Thursday, 19 April 2012

Shifting spaces - no place

The following are extracted shifts as shown on one
animated element, rather than the multiplied ones
as before. This is shown in parallel to the actual
movement of structure as one walks past, to show
exactly what is happening in the videos: 3 series of
3 videos each, foreach stage i took while improving
the animations.

Friday, 6 April 2012

Tactics and distortions

As I have been working on these animations, testing various options and parameters, which is still an ongoing process, I realized how difficult it is to give the movement I want without any distortions. It's like making a map: there are classes of maps but each of them contains a certain distortion that comes from bringing a three dimensional space onto a paper. There is a whole set of rules which form and technique of making maps is appropriate for which scale and scope of the map to minimize the distortion and make is comprehensible to the reader.
I feel as if the same happens here, with my animations. Because I work with a screen-based (flat) depiction of a three dimensional space, and on top of that I deal with two sets of motion: human movement through the space, and the movement of the space itself..
The way I was applying the structural shifts to my animations before, was to keyframe the shift in position every one or two seconds for all the layers in the relevant 1 or 2 seconds.


This resulted in the positioning of layers arriving at one point where the keyframes were and giving the 'ribbon result', which was rather annoying and distracting
















I then came with a new method where I apply the shift to every new frame where is begins, so rather than moving from an already established point towards a keyframe that's shifted (in the future so to say), it shifts at the spot, moving instead to an already established point later in the animation.

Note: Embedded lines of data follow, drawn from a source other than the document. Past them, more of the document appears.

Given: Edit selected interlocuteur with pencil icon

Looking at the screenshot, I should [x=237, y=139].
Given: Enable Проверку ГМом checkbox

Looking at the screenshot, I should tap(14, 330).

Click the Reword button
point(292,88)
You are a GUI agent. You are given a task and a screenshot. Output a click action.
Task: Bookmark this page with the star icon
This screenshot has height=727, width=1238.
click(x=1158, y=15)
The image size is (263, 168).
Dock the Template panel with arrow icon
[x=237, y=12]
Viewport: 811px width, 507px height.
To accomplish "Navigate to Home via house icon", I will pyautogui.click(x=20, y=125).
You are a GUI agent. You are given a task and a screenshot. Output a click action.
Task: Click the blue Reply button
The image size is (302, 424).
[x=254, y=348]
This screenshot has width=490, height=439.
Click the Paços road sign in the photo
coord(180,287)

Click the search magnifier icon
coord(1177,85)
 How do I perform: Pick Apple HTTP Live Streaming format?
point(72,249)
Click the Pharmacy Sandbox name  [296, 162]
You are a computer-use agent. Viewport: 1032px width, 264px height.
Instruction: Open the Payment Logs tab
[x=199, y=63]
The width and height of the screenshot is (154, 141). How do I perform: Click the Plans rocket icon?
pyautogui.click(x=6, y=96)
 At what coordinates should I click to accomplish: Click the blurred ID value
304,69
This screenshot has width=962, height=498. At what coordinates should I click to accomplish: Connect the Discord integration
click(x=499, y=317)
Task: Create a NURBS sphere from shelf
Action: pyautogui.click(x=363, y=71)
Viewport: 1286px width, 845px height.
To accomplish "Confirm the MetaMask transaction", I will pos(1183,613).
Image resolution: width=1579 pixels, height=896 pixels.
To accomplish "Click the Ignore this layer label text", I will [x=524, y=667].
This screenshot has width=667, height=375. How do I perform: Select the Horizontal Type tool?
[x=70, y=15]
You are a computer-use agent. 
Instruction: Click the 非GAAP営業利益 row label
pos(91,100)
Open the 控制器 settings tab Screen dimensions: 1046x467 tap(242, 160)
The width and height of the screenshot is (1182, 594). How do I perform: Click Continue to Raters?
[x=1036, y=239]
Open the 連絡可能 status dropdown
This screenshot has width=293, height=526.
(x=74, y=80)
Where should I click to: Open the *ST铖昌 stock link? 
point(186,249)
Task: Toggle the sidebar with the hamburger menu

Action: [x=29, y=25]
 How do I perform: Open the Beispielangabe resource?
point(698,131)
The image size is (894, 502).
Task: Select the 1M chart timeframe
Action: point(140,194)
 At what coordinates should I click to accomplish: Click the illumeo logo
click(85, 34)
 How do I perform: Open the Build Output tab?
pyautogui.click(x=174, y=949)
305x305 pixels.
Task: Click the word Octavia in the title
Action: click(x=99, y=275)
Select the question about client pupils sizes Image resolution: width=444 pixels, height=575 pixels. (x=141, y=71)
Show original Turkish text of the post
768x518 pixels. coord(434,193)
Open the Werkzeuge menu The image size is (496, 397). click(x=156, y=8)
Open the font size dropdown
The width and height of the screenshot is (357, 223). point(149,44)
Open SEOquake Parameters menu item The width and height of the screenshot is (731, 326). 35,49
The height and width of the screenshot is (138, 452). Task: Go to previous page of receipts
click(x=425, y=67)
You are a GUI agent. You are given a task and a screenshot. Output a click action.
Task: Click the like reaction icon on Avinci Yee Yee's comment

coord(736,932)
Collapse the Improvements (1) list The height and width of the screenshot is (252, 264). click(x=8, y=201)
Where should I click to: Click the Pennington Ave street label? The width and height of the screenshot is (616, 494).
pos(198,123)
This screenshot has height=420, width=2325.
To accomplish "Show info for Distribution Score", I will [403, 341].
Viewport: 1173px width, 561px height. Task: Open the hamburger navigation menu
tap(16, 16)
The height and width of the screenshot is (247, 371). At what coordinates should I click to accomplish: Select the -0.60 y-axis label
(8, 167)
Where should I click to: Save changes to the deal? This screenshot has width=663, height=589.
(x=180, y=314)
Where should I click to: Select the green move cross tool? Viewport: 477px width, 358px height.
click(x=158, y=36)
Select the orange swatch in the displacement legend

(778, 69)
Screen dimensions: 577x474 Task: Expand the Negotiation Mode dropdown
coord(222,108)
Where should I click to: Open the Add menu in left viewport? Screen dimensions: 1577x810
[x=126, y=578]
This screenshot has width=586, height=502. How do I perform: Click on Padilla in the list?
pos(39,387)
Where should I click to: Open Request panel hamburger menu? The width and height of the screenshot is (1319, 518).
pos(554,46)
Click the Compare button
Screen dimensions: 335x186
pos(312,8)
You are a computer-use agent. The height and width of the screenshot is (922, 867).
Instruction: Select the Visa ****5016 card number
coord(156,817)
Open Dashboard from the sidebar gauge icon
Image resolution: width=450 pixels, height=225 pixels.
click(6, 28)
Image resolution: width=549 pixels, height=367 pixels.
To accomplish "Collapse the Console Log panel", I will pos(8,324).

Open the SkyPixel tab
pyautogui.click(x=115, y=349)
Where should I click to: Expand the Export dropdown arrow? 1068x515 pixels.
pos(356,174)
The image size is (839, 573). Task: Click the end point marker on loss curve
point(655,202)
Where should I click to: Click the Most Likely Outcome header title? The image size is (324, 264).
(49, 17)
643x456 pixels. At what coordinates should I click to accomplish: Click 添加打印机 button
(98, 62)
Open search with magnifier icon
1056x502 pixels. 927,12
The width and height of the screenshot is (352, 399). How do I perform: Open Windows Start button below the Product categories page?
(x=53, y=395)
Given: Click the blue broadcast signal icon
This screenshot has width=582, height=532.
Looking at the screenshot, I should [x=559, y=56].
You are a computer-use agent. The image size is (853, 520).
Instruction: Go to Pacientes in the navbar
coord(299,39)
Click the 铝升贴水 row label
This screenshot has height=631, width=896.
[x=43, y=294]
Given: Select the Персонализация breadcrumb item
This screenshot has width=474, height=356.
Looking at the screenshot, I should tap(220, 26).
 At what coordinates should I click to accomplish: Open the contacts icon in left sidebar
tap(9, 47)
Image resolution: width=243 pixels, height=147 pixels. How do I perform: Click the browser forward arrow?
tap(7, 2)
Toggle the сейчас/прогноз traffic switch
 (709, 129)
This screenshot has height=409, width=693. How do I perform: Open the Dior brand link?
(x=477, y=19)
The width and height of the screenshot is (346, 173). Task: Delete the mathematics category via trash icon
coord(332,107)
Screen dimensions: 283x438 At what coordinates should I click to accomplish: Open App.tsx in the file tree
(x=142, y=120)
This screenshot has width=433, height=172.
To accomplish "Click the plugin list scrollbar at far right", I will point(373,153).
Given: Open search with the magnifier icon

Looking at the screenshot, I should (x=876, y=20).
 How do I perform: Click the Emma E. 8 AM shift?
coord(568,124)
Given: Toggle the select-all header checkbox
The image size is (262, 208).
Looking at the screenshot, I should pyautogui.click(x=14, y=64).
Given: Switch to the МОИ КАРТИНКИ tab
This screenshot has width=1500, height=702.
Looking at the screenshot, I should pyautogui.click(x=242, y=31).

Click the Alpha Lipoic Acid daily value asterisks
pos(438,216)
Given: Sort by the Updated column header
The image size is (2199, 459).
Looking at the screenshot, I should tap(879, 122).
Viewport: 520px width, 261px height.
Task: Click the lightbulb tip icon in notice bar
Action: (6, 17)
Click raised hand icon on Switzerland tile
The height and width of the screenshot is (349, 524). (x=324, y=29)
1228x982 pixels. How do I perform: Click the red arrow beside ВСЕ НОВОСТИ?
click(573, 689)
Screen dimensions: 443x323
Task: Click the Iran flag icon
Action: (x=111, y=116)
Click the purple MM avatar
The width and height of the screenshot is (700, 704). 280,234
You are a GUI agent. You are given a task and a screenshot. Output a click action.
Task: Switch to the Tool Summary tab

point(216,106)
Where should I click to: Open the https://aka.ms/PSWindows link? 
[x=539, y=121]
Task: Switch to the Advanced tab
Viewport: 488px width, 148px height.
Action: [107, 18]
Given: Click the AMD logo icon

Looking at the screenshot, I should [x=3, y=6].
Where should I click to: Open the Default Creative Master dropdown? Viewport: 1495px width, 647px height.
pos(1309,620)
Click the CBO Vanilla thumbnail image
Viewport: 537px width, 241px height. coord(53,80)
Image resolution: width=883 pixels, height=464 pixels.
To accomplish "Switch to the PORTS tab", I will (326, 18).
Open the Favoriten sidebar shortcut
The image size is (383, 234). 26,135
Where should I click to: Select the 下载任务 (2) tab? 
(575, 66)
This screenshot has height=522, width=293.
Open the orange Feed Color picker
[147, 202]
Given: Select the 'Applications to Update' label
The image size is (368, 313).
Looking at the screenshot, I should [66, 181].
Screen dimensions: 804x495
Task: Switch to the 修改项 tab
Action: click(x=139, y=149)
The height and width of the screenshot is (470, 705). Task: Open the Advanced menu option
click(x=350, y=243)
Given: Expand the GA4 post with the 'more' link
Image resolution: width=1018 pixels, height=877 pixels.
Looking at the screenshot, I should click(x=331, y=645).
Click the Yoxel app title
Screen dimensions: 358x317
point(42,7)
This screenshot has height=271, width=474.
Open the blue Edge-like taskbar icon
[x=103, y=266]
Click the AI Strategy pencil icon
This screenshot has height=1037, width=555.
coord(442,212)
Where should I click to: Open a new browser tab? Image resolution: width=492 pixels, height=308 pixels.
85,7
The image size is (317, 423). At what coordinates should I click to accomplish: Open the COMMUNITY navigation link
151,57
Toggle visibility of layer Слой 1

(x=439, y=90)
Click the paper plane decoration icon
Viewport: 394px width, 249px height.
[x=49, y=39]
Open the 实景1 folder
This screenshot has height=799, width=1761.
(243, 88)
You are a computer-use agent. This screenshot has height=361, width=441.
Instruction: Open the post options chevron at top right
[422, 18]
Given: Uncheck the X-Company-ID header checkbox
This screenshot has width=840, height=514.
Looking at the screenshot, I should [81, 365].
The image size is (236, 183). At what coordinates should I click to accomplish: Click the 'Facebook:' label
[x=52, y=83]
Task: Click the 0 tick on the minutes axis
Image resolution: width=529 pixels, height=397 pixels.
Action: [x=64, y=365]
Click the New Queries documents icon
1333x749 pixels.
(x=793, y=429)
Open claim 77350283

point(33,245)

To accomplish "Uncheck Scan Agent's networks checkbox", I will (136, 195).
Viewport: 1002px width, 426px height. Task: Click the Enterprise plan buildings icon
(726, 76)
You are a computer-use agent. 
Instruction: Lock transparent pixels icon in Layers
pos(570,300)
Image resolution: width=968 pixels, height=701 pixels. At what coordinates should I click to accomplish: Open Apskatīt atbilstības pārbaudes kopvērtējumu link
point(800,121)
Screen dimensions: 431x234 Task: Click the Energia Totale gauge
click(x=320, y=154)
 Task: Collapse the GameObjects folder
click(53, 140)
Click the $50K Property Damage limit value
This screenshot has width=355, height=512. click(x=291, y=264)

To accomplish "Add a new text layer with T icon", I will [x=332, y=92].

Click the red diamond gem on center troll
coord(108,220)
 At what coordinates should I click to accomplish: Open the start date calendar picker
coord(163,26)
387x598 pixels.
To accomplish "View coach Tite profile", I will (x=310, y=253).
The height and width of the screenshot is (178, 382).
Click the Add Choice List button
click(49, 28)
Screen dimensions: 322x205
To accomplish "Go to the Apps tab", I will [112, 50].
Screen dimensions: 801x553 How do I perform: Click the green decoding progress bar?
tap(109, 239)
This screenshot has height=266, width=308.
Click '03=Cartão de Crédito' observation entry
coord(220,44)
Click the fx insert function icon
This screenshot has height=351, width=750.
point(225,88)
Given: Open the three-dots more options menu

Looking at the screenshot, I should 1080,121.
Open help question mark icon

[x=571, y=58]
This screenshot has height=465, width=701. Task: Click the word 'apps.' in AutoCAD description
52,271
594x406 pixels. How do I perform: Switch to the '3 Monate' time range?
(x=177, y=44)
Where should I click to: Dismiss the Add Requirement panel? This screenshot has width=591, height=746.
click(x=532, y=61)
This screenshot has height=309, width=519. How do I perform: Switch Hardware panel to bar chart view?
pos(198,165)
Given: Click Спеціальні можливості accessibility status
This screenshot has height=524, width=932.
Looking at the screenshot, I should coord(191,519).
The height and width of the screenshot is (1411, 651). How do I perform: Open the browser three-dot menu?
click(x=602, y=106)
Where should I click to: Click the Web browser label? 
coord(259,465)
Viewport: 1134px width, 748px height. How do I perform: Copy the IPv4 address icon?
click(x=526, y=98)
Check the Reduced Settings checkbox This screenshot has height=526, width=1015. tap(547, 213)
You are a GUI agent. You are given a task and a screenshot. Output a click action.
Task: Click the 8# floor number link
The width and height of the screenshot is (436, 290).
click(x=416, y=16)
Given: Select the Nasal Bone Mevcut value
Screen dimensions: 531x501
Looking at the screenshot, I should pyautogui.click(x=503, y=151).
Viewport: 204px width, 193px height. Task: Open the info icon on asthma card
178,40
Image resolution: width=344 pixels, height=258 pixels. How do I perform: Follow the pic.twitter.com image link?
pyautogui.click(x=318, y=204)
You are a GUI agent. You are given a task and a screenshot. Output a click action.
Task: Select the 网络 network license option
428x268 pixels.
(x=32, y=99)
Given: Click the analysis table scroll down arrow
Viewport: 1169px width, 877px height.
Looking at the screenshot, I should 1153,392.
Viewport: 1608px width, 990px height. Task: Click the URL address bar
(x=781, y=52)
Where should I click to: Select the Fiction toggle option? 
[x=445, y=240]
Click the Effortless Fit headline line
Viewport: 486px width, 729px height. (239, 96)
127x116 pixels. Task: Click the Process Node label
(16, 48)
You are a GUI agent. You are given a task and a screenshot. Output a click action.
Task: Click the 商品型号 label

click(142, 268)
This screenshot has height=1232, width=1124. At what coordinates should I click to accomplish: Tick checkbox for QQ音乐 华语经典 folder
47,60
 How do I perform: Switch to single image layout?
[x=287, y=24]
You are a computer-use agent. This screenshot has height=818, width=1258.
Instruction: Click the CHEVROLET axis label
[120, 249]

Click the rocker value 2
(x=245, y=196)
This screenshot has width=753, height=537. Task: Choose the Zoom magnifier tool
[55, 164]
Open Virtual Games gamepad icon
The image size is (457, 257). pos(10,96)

This gives a more smooth motion of all the layers together, and so works better visually, but also results in a much faster shift of the elements, and so only really works in reduced frame rate; the motion applied of 1 pixel per frame using the previous method was comparable to 1pixel per 5 frames with this technique. Another problem here is that, because the layers are only shifted at the present point, and move towards a pre-set final point (unlike previous way where the keyframes WERE placed at a future point in timeline), the closed they get to that final point the more obviously they steer towards it, even if the shift has moved them beyond that...

Animations continued..

Following my last animations that showed the spaces
closing in on thevisitor, I went back to try ones that
shift wide open again, changingthe parameters slightly.
In this video, with speed reduced by half, I applied 1
pixel shift every 5 frames.
First thing I realised with this work is that it does not
matter so much what shift I apply, as long as the video
is played initially at the correct speed, it will work.
The main difference will be the intensity of the shifts
and how perceptible they are to the viewers' eyes.
Another thing that this animation proves is that the
spaces that close in around a person look much more
powerful in the film than these that open wide.Therefore
I will focus mainly on that from now, at least for a while.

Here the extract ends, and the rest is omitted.